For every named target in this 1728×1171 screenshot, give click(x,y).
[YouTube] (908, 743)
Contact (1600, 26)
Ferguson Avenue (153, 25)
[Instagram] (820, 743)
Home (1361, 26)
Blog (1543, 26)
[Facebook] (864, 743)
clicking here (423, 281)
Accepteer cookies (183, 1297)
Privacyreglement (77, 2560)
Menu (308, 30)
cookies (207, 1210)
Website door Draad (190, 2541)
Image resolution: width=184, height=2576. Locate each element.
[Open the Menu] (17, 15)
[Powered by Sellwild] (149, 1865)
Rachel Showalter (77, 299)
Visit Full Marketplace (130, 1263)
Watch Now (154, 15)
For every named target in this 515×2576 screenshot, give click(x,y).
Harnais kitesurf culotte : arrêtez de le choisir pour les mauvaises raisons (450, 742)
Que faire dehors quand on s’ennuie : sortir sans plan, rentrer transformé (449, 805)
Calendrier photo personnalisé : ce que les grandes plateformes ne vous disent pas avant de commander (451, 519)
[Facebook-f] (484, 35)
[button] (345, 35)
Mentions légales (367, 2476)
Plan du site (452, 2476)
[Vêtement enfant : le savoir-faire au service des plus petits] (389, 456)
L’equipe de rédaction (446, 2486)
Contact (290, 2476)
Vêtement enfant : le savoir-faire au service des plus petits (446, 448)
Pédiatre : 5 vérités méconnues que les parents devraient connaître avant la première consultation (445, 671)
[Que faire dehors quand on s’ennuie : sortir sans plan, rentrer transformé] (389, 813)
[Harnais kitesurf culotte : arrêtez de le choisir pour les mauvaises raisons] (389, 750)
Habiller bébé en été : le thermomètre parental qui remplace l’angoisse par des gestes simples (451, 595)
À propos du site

++++++++++

▶ _What to produce_: The lines above that hold the word "sans" should be found and copied out.

▶ _Result of this task_:
Que faire dehors quand on s’ennuie : sortir sans plan, rentrer transformé (449, 805)
[Que faire dehors quand on s’ennuie : sortir sans plan, rentrer transformé] (389, 813)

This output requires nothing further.